| EXERCISE PASSAGE |
29 November 2012
The granddaughter of Cape Verdean immigrant workers, Patricia Andrade is the chief of surgery at St. Luke’s Hospital in New Bedford, Massachusetts, and one of the best surgeons in the area in the realm of oncology and gynecology, specializing in the treatment of women with breast cancer. Patricia Andrade recently won the YWCA’s Yvonne M. Drayton Award for voluntary work. In 2000, she had been nominated for the local Woman of the Year award.
This specialist has triumphed over various difficulties. She was raised, along with four siblings, by her mother after her father passed away while she was still in middle school. At 51 years of age, she admits that many people have helped her throughout her life. “I’m a driven person. I’m a determined person,” she says.
But she also believes in her family, especially to guide her. "When I think about my grandparents who immigrated to this country, they were very smart, very bright people. They just happened to be born in a time when certain opportunities weren’t available to them," she laments.
Her father Armando joined the United States Army at 17, and her mother, Ezabel, was a housewife who attended secretary school in New Bedford. “My parents were very bright people. My father would’ve had a very different life if he had had opportunities. My mom, the same thing,” she says.
Patricia Andrade was the first chairperson of the New Bedford Boars of Health, a position she held for fifteen years. She is a member of St. Luke’s Hospital’s Medical Executive Commission and has served as president of the YWCA for southeastern Massachusetts. She also co-chairs the Cape Verdean Maritime Exhibit Committee at the New Bedford Whaling Museum, is a Whaling Museum trustee and a member of the Board of Trustees for Bristol Community College.
"Growing up, it was just expected that we do well in school. My parents didn’t put an emphasis on college, because neither of them went, but education was just a given expectation,” affirms the Cape Verdean, who dreamed of being a physician from a very young age. “It was an idea I had since I was I was in elementary school. I liked science. We dissected a frog in school one time, and I remember how I found that so interesting. I’m sure that had a lot to do in piquing my interest in surgery,” she says.

| INFORMATION SUPPLIED |
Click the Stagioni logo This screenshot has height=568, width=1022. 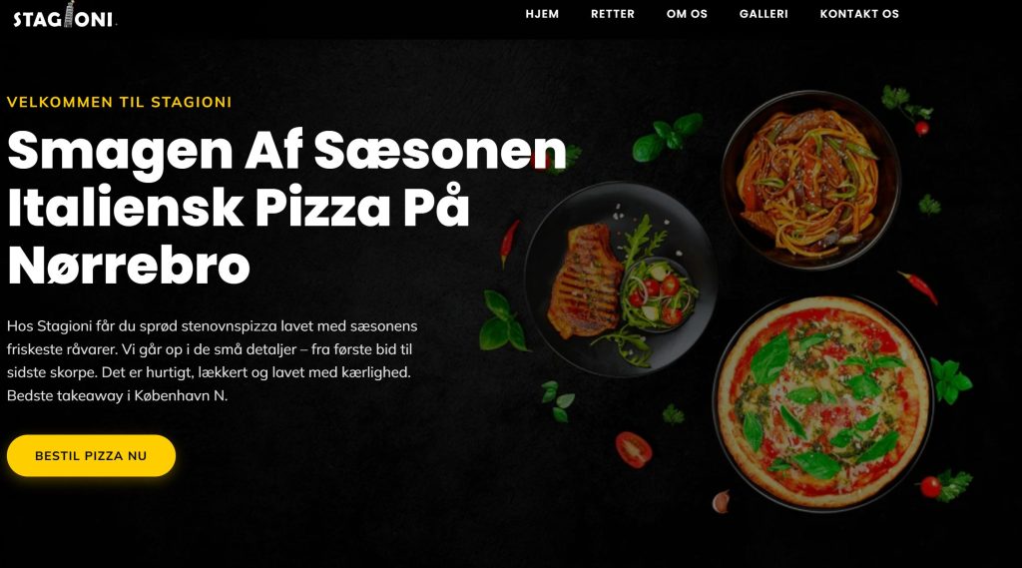click(65, 15)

| ASSIGNMENT |
According to the Patricia Andrade profile, what award did she recently win?

| WRITTEN REPLY |
The YWCA's Yvonne M. Drayton Award for voluntary work.